JAKARTA — Otoritas Jasa Keuangan (OJK) resmi menjatuhkan sanksi pembatasan kegiatan usaha (PKU) kepada PT Brilian Insurance Brokers karena belum memenuhi kewajiban penambahan modal sesuai dengan ketentuan peraturan perundang-undangan yang berlaku.
Sanksi tersebut diumumkan oleh Kepala Eksekutif Pengawas Perasuransian, Penjaminan, dan Dana Pensiun OJK, Ogi Prastomiyono, dalam konferensi pers Rapat Dewan Komisioner Bulanan (RDKB) OJK.
“Perusahaan dilarang melakukan kegiatan usaha sampai ketentuan pemenuhan modal dapat diatasi,” tegas Ogi dalam konferensi tersebut.
Brilian Insurance Brokers Kena Sanksi, Modal Tak Sesuai Regulasi
Sanksi PKU ini merupakan bentuk tindak lanjut OJK terhadap ketidakpatuhan Brilian Insurance Brokers dalam memenuhi persyaratan ekuitas minimum sebagaimana diatur dalam Peraturan OJK (POJK) Nomor 23 Tahun 2023 tentang Perizinan Usaha dan Kelembagaan Perusahaan Asuransi dan Reasuransi, baik konvensional maupun syariah.
Sesuai POJK 23/2023, perusahaan asuransi yang sudah berdiri wajib memiliki ekuitas minimum sebesar Rp 250 miliar, sedangkan untuk perusahaan reasuransi minimum ekuitas adalah Rp 500 miliar, paling lambat dipenuhi pada 31 Desember 2026. Jika tidak dipenuhi, maka perusahaan dapat dikenai sanksi bertahap, termasuk pembatasan kegiatan usaha.

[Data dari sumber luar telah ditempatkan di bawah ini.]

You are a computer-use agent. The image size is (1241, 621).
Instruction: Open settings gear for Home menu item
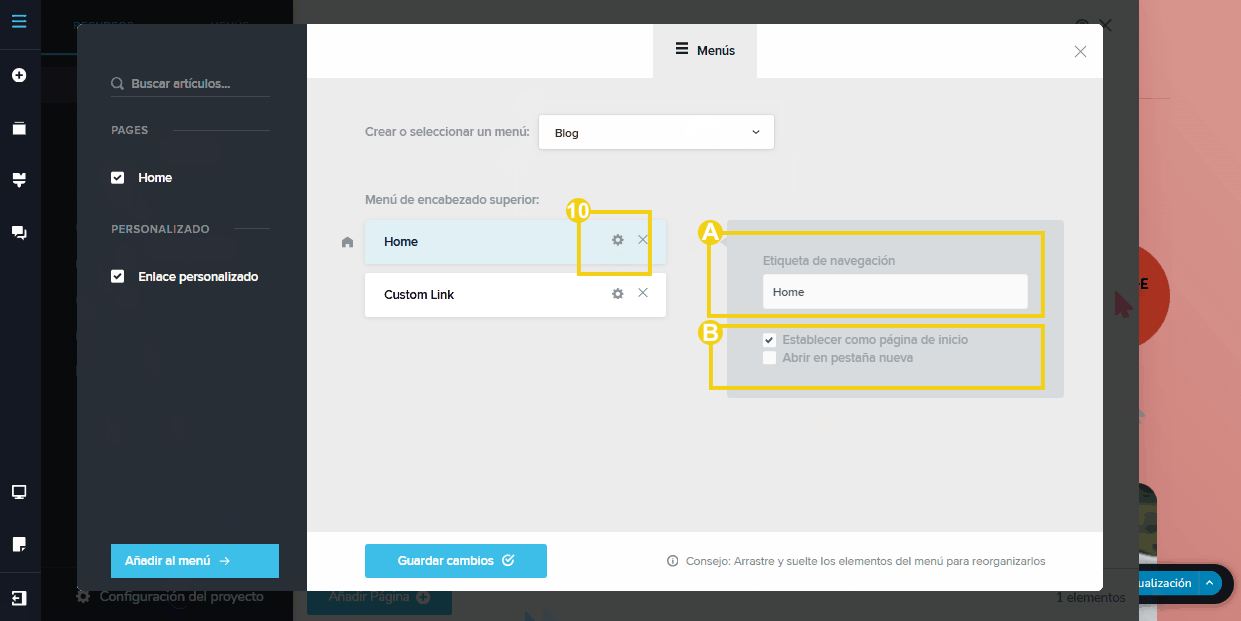(618, 240)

Monitoring Ketat oleh OJK terhadap Ekuitas Perusahaan Asuransi
OJK mengungkapkan bahwa pihaknya terus melakukan monitoring intensif terhadap seluruh perusahaan asuransi dan reasuransi untuk memastikan kepatuhan terhadap ketentuan modal inti tersebut. Pada Februari 2025, dari total 144 perusahaan asuransi, sebanyak 106 perusahaan telah memenuhi ketentuan ekuitas minimum tahap pertama.
“OJK terus melakukan monitoring terhadap pemenuhan ekuitas minimum ini dan akan melakukan assessment atas peluang-peluang yang mungkin dilakukan oleh perusahaan asuransi dan reasuransi untuk memenuhi ketentuan tersebut,” ujar Ogi.

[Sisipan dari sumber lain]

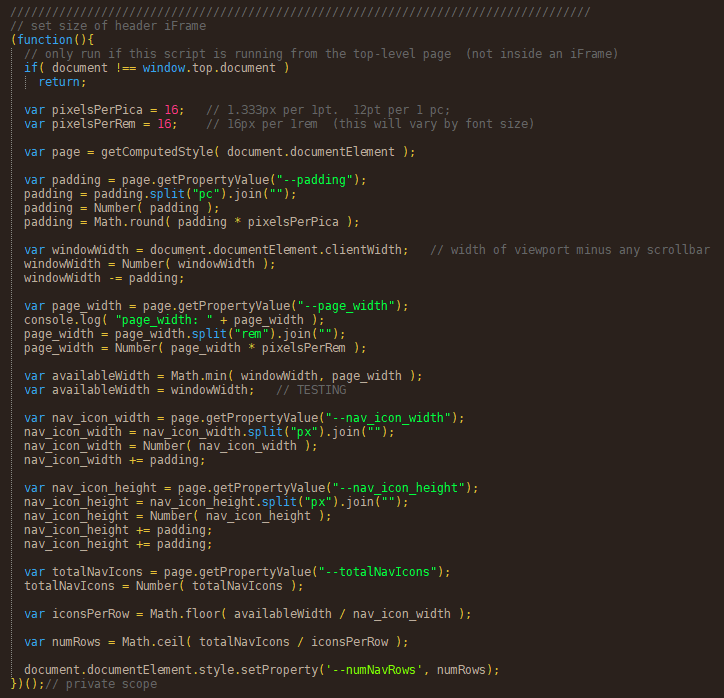
Task: Click the return; statement
Action: 62,81
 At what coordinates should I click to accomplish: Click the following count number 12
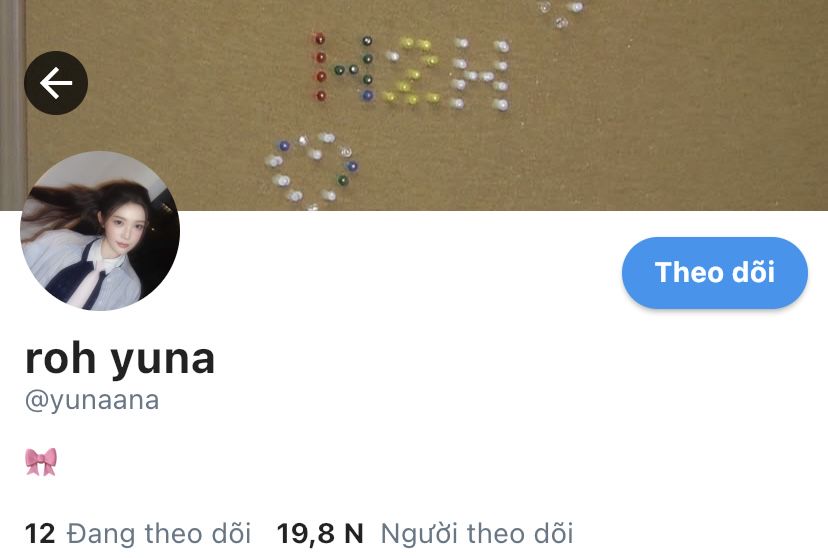point(40,533)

Sementara itu, untuk tahap kedua yang jatuh pada 31 Desember 2028, OJK telah mengelompokkan perusahaan ke dalam dua kategori, yakni Kelompok Perusahaan Perasuransian Berdasarkan Ekuitas (KPPE) 1 dan KPPE 2. Perusahaan dalam kelompok KPPE 1 diwajibkan memiliki ekuitas minimum sebesar Rp 500 miliar, sementara KPPE 2 harus memenuhi ekuitas minimal Rp 1 triliun. Persyaratan ini juga berlaku bagi perusahaan asuransi syariah dan reasuransi dengan nominal yang berbeda.

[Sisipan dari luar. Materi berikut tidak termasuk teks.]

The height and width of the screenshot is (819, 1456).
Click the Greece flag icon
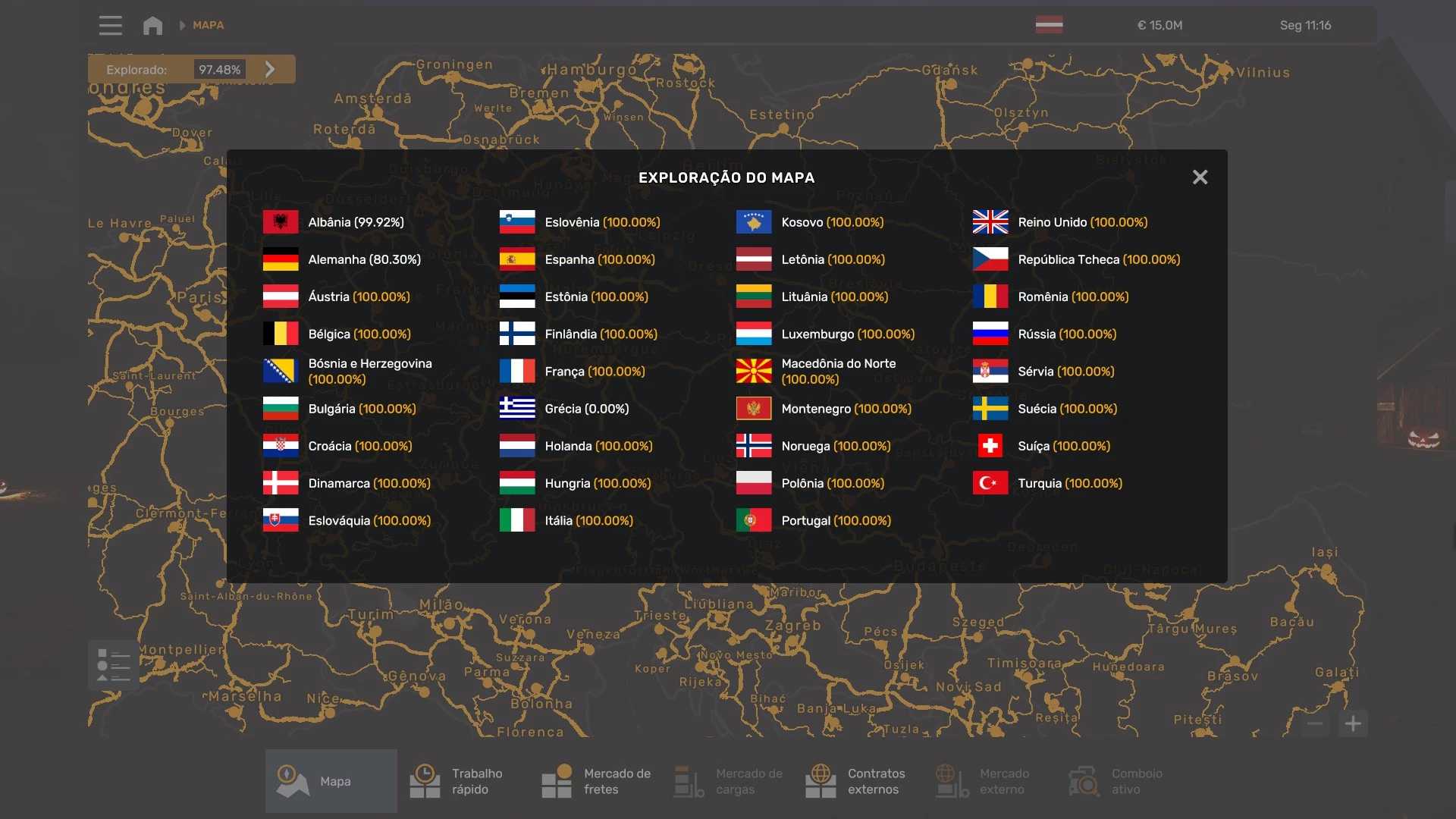517,409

Regulasi Modal untuk Perusahaan Asuransi dan Reasuransi
POJK 23/2023 mengatur secara detail standar minimum ekuitas untuk perusahaan asuransi dan reasuransi di Indonesia. Aturan ini diterbitkan sebagai upaya untuk meningkatkan ketahanan industri perasuransian, memperkuat kapasitas modal, serta menciptakan industri yang lebih sehat dan kompetitif.
Berikut ini rincian ketentuan modal sesuai regulasi:
-Perusahaan asuransi baru: modal disetor minimum Rp 1 triliun
-Perusahaan reasuransi baru: modal disetor minimum Rp 2 triliun
-Perusahaan asuransi yang sudah berdiri: ekuitas minimum Rp 250 miliar
-Perusahaan reasuransi: ekuitas minimum Rp 500 miliar
-Perusahaan asuransi syariah: ekuitas minimum Rp 100 miliar
-Perusahaan reasuransi syariah: ekuitas minimum Rp 250 miliar
Untuk KPPE 1 (2028):
-Asuransi konvensional: Rp 500 miliar
-Asuransi syariah: Rp 200 miliar
-Reasuransi konvensional: Rp 1 triliun
-Reasuransi syariah: Rp 400 miliar
Untuk KPPE 2 (2028):
-Asuransi konvensional: Rp 1 triliun
-Asuransi syariah: Rp 500 miliar
-Reasuransi konvensional: Rp 2 triliun
-Reasuransi syariah: Rp 1 triliun
Dampak bagi Industri dan Pemegang Polis
Penerapan sanksi PKU terhadap Brilian Insurance Brokers menjadi sinyal kuat bahwa OJK tidak akan memberikan toleransi bagi perusahaan yang tidak patuh terhadap regulasi permodalan. Kebijakan ini juga menjadi bentuk perlindungan terhadap nasabah dan pemegang polis, agar tidak dirugikan oleh perusahaan yang memiliki ketahanan keuangan yang lemah.
Dengan adanya ketentuan ekuitas minimum yang lebih tinggi, perusahaan asuransi dan reasuransi didorong untuk melakukan konsolidasi usaha, mencari investor strategis, atau meningkatkan modal disetor secara bertahap agar dapat tetap beroperasi sesuai regulasi dan menjaga kepercayaan publik.